Revatio Linked to Worse Outcomes in PH Patients with Valvular Heart Disease, Trial Results Indicate
The use of Revatio (sildenafil) to treat pulmonary hypertension in patients with valvular heart disease leads to worse clinical outcomes compared to placebo, results from a new clinical trial indicate.
Results from the Phase 4 SIOVAC trial (NCT00862043) were presented at a Hot Line Late Breaking Clinical Trials (LBCT) Session at the 2017 ESC Congress in Barcelona, hosted by the European Society of Cardiology.
Revatio is a potent vasodilator, generally safe and well-tolerated by patients. The drug is used in the treatment of pulmonary hypertension — a disease associated with increased blood pressure in the pulmonary artery.
Patients with valvular heart disease are often prescribed Revatio as the disease can lead to the development of pulmonary hypertension.
Valvular disease develops due to dysfunction of heart valves that work to keep the blood flowing in one direction. When these valves malfunction, it creates pressure in the left side of the heart, which subsequently causes high pressure in lung blood vessels. In some cases, the condition can be treated with a valve repair or substitution, but if not, then persistent pulmonary hypertension can develop.

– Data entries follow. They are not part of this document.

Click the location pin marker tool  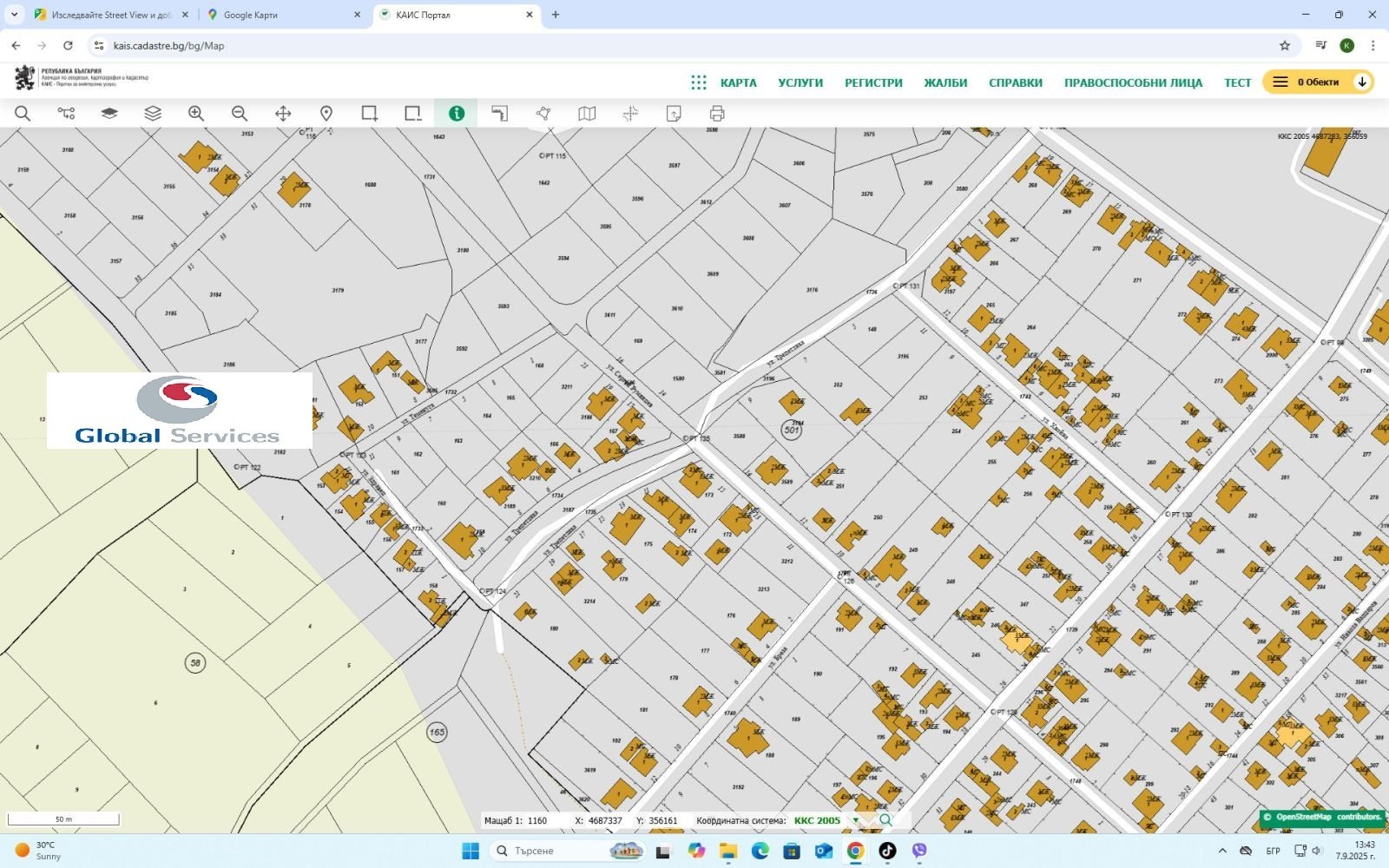tap(326, 114)
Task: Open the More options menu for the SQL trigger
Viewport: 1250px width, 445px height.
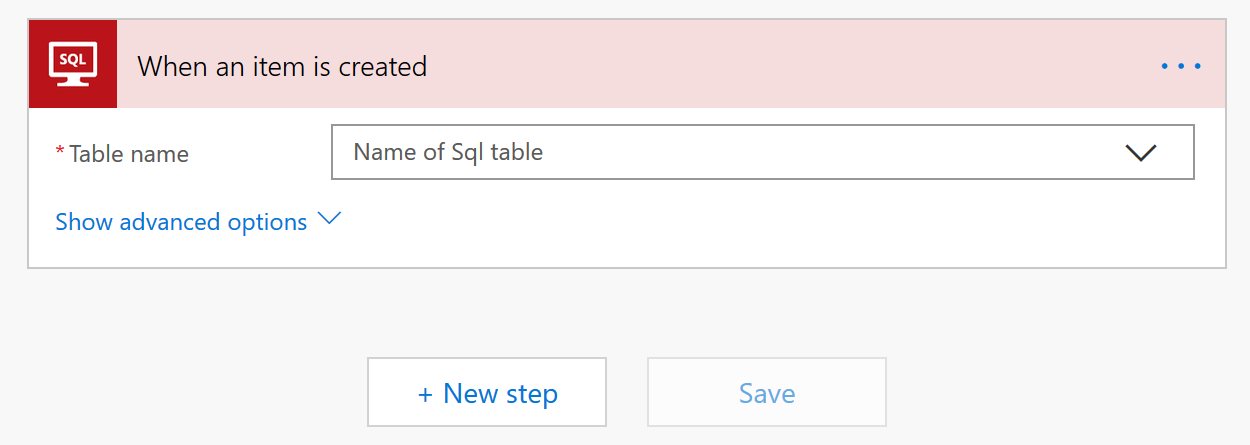Action: 1180,66
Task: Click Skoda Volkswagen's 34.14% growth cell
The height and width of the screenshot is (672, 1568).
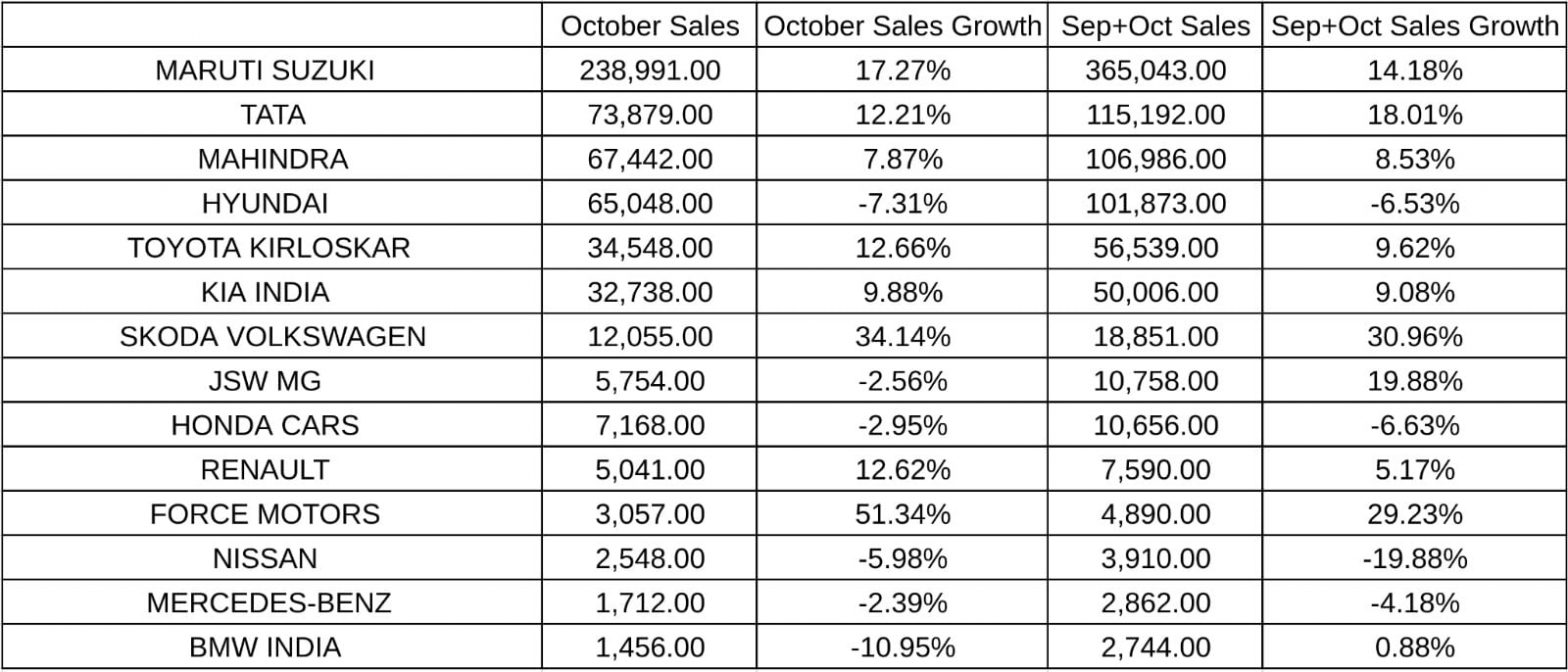Action: click(x=902, y=337)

“The only established treatment is repair or replacement of the valve surgically or percutaneously,” Javier Bermejo, cardiologist at Hospital General Universitario Gregorio Marañon and the study’s principal investigator, said in a press release. “But symptoms often remain or reappear in the long-term. Residual pulmonary hypertension is the most important risk factor for death and disability after successful correction of the valvular lesion.”

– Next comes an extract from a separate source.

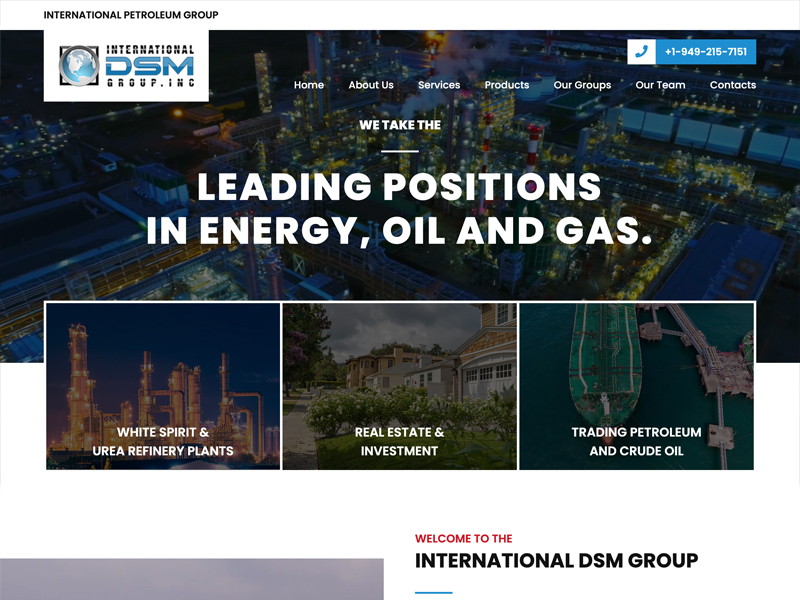Open the Contacts page

[x=733, y=85]
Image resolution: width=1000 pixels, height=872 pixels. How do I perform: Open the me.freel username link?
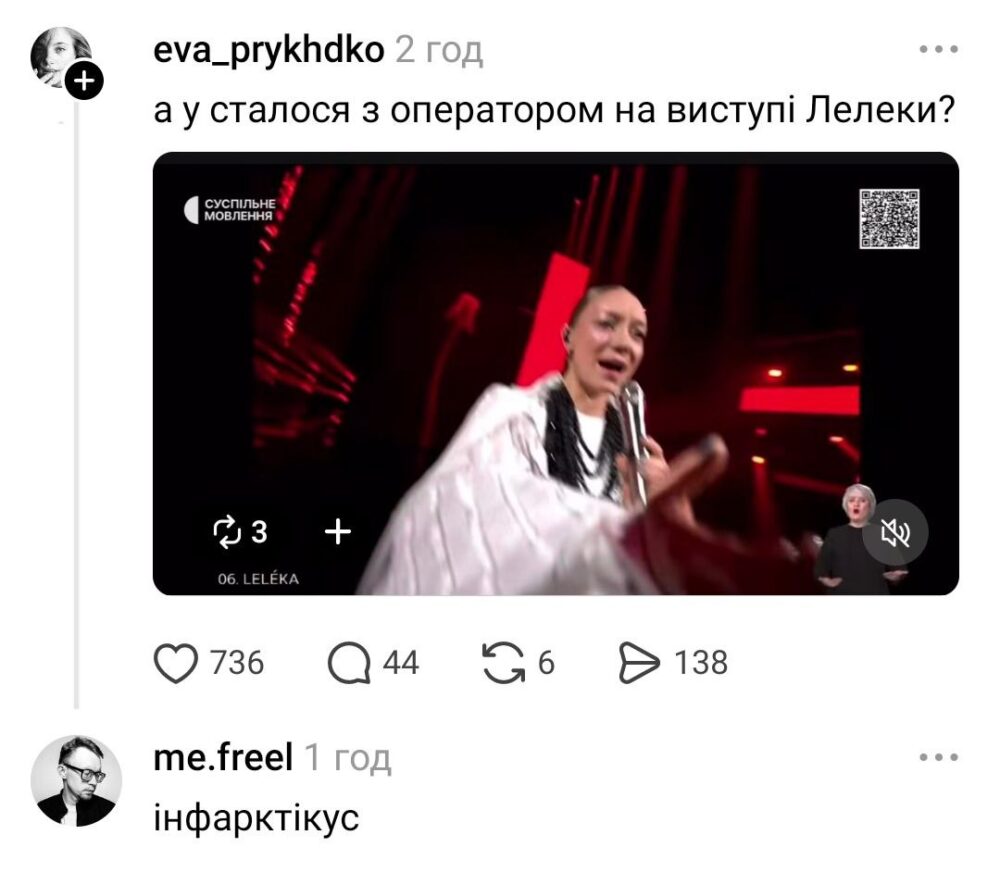click(223, 757)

The SIOVAC trial aimed to determine whether Revatio could improve the long-term condition of patients with residual pulmonary hypertension after the treatment of valvular lesions. Patients underwent catheterization to confirm the presence of pulmonary hypertension.
In total, 200 patients were recruited for the trial and received either 40 mg of Revatio three times a day or placebo, for a total of six months.
The primary endpoint of the trial was a composite score which consisted of four factors: all-cause mortality, frequency of hospital admission, decreased exercise tolerance, and feeling worse since the initiation of the drug. The latter was evaluated using a self-assessment score.
Results from the trial showed that the composite score was significantly worse in patients who took Revatio compared to patients in the placebo group. In fact, after six months, 33 percent of patients taking Revatio and 15 percent of those in the placebo group had a worse composite clinical score compared to the start of the trial.
“Compared to patients taking placebo, the chance for worse clinical outcomes, as defined by the combined clinical score, was more than twice as high in those taking sildenafil. We were unable to identify any particular subset of patients who could potentially benefit from sildenafil,” Bermejo said.
In addition, patients who took Revatio experienced more frequent heart failure-related hospital admissions. In addition, the occurrence of adverse events, death, and hospital admission took place earlier in patients taking Revatio compared to patients receiving placebo.
“Long-term usage of sildenafil for treating residual pulmonary hypertension in patients with valvular heart disease should be avoided,” Bermejo said. “The high incidence of events during the trial emphasizes the need for further research to prevent and treat this complication in patients with valvular disease.”